Her 30 Rock co-stars remark on Ms. Stritch’s lively persona.
“We know what to expect,” Tina Fey says, shaking her head. “Every time she arrives, whoa, here comes Elaine!” Ms. Fey pointedly adds that Ms. Stritch tends not to wear pants.
In another clip, we witness Ms. Stritch on set ready to film a 30 Rock scene.
“Who are we waiting for?” a producer calls out.
“Young Alec Joan Crawford Baldwin!” Ms. Stritch gripes, to laughs from the crew.
The most compelling part of the film concerns Ms. Stritch’s struggle with alcoholism. At one lunch, she illustrates her one-drink-per-day quota by pulling out a baby bottle filled with gin. Drinking, she explains, is an escape, “a warm, inviting heaven,” from the anxieties of the theater. We also see her battle with aging, in one instance forgetting the name of Bernadette Peters, her co-star in A Little Night Music, who she calls Nanette Fabray. (“Don’t cut that,” she instructs the filmmakers. “I want her to see that.”)
“She’s irreverent and feisty, but she’s got the guts of a jailbird,” comments Broadway producer Hal Prince. “You learn to put up with it. She’s worth it.”
Reception to the film was giddy.
“I expected a huge theater,” Ms. Stritch sniped as she was wheeled onstage in a full-length mink. “This looks like a children’s theater.”

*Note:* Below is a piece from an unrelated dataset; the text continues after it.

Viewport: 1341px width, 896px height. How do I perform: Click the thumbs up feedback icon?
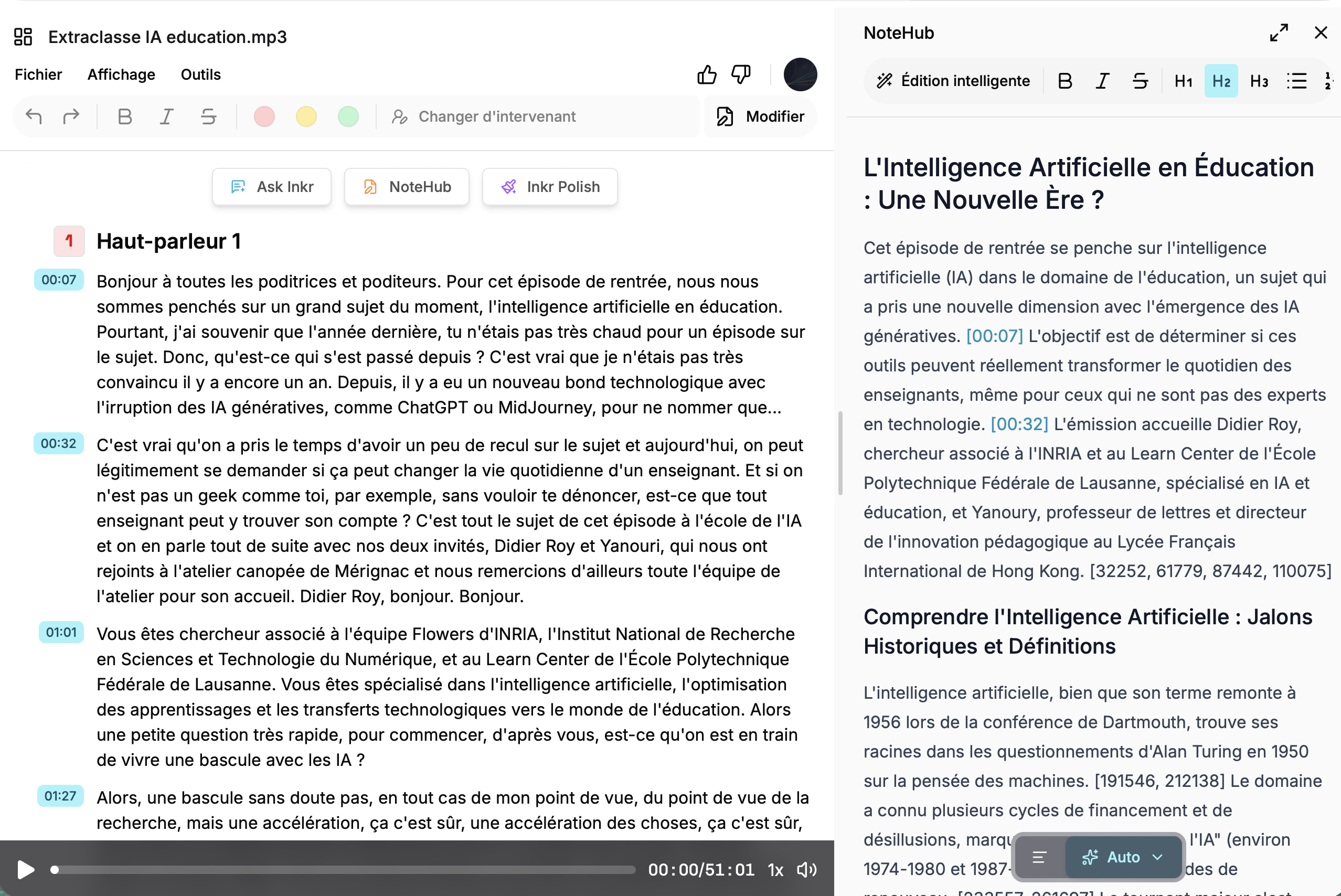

Fans were desperate to ask questions.
“What is your aversion to wearing pants?” asked one.
To which Ms. Stritch seemed nonplussed. “Who made that up?” she barked. “Who said I don’t wear pants?” From there, it was downhill, albeit hysterically, and the Q&A drew to a quick close.
“We’re all going to have drinks outside,” Ms. Stritch concluded. “Except that man who asked the question about the pants.”

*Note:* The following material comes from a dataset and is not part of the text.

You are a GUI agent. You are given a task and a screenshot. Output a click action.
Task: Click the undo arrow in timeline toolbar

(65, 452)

On Thursday, drinks were flowing at a benefit for the Smithsonian’s Freer-Sackler Galleries hosted by Reem Acra, whose gorgeous pre-fall 2014 frocks were on display. With the subject of retirement on our mind, Shindigger decided to ask the guests where they would spend their golden years—that is, if they understood the concept of retirement, since it was safe to assume few of them had ever worked.

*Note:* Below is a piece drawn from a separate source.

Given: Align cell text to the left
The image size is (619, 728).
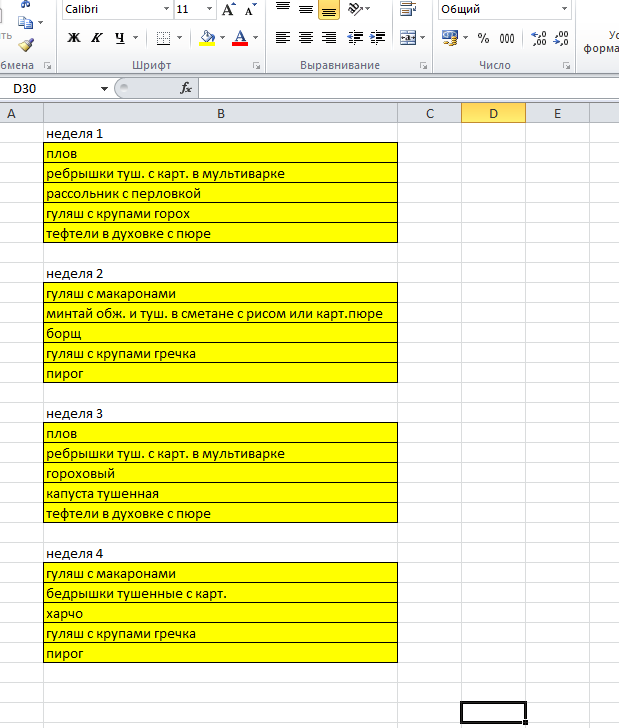Looking at the screenshot, I should [x=283, y=38].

“I cannot even think of retiring or where to go,” Ms. Acra protested. “There are so many great places: Dubai, Italy, New York, Lebanon. I am not done traveling.” She went off to greet an acquaintance inspecting one of her vintage Arab garments.
A few days later, at the Museum of the City of New York Director’s Council Winter Ball, co-hosted by furrier Dennis Basso, Shindigger asked Prince Dimitri of Yugoslavia where he would spend his elderliness.
“Probably in Tuscany, provided Italy doesn’t sink into chaos by then,” he replied. Garbed in bespoke Cifonelli black tie, Prince Dimitri spent the majority of his evening in the company of friend Stephanie Foster.
Social bee Chiu-Ti Jansen went with a dramatic fire-engine-red Oscar de la Renta taffeta gown for the affair. Asked the same question, she exclaimed: “Hands down, southern France. I can have bouillabaisse or bourride à la sétoise, baguettes and a bottle of local wine every day!”
Red-carpet dress designer Romona Keveza, who is busy preparing looks for Oscar-night consideration, couldn’t quite fathom slowing down. “I’m doing what I plan to do for the rest of my life,” she averred—and even if she did retire, she declared, she wouldn’t move an inch:
“New York is the best place in the world. There is no place I’d rather be.”
You said it, sister. Now go tell Elaine Stritch.